Renunciation:  A person may also renounce his nationality.  The need for renunciation arises when a person acquires the nationality of more than one State. In such a condition he has to make a choice as to of which country he will remain national. Finally, he has to renounce the nationality of one State. In the case of double nationality of children, the municipal laws of certain States like Great Britain give them a right on coming of age to declare whether they wish to cease to be citizens of one State. The British Nationality Act of 1948 permits such a child to make a declaration of the renunciation of citizenship of the United Kingdom, but the registration of such a declaration may be withheld by the Secretary of State if made during any war in which the United Kingdom be engaged.

Substitution: Some States provide for the substitution of nationality. According to this principle, a person may get the nationality of a state in place of the nationality of another State. This is called nationality by substitution whereby he loses nationality of state and acquires the nationality of another State. The British Nationality Act 1948, does not automatically entail the loss of British nationality on the naturalisation of a British subject in a Foreign State. The United States nationality Act of 1952, however, entails the loss of American nationality on the voluntary naturalisation of an American National in a foreign country.

In certain States, law provides that if the national of that State without seeking permission of the government obtain employment in another State, then he may be deprived of his nationality

III. Statelessness

A stateless person is someone who is not recognised as a national by any state. They have no nationality or citizenship and are unprotected by national legislation, leaving them vulnerable in ways that most of us never have to consider. They are often not permitted to attend school or university, may be prohibited from getting married and may not be able to register births and deaths. Stateless people can neither vote nor access the national justice system.

Statelessness may result from various circumstances.

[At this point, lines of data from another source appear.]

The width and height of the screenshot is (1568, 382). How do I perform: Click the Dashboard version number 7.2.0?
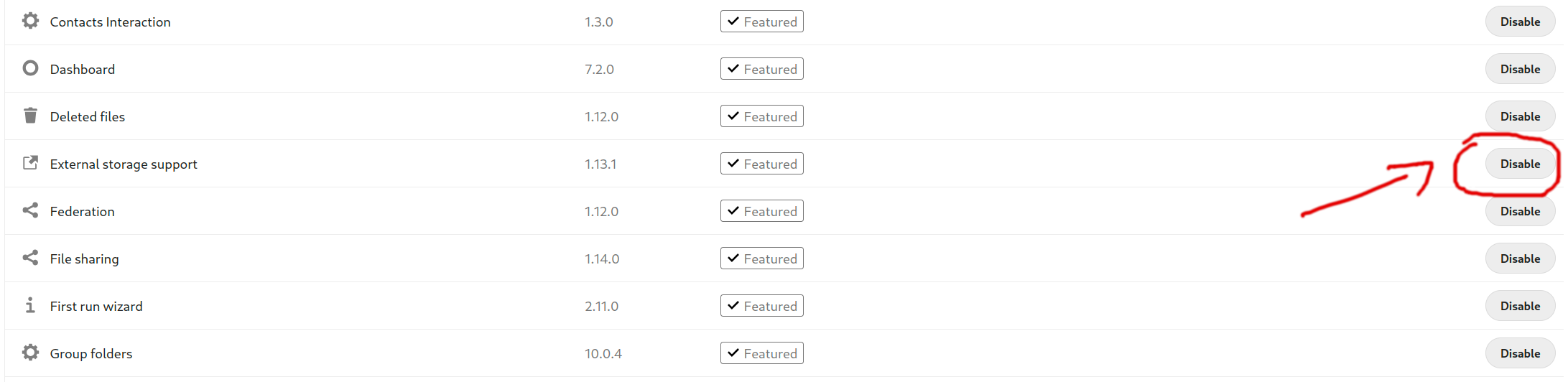599,70
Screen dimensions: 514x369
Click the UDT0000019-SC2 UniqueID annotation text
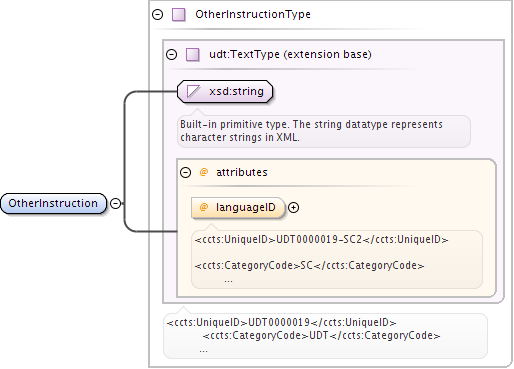(321, 239)
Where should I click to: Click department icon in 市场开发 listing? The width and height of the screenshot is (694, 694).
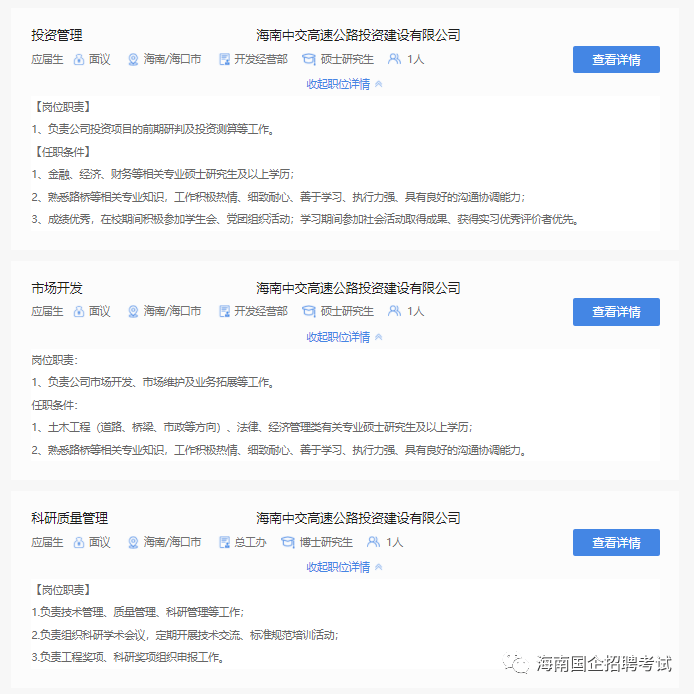click(224, 312)
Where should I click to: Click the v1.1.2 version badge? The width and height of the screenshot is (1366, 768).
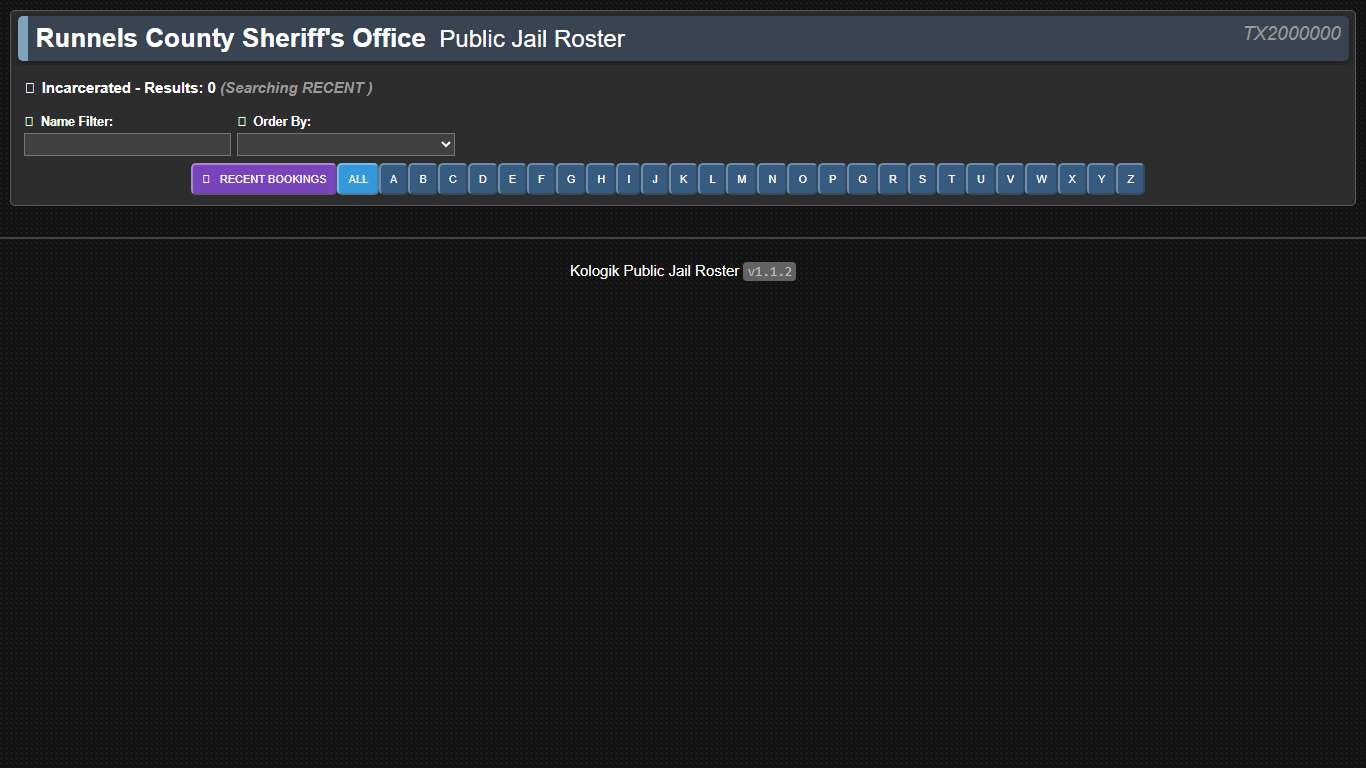(769, 271)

  • States may simply cease to exist when individuals fail to get citizenship in their successor states;
  • political considerations may dictate changes in the way that citizenship laws are applied;
  • unethnic minority may be persecuted by being denied citizenship;
  • a group may live in frontier areas and frequently cross borders, causing states on both sides of the border to deny them citizenship.
  • Also, there are individuals who become stateless due to personal circumstances, rather than persecution of a group to which they belong. Statelessness can arise from legal differences between countries, people renouncing one nationality without having acquired another or even, more simply, from failure to register the birth of a child.
  • Also, small islands which, condemned by a changing climate to be swallowed by the sea, will see their entire populations become stateless.

Nationality and India

The conferment of a person, as a citizen of India, is governed by Articles 5 to 11 (Part II) of the Constitution of India. The legislation related to this matter is the Citizenship Act 1955, which has been amended by the Citizenship (Amendment) Act 1986, the Citizenship (Amendment) Act 1992, the Citizenship (Amendment) Act 2003, The Citizenship (Amendment) Act, 2005 and Citizenship (Amendment) Act, 2015. Indian nationality law largely follows the “jus sanguinis” (citizenship by right of blood).

Granting of citizenship

Citizenship at the commencement of the constitution of India.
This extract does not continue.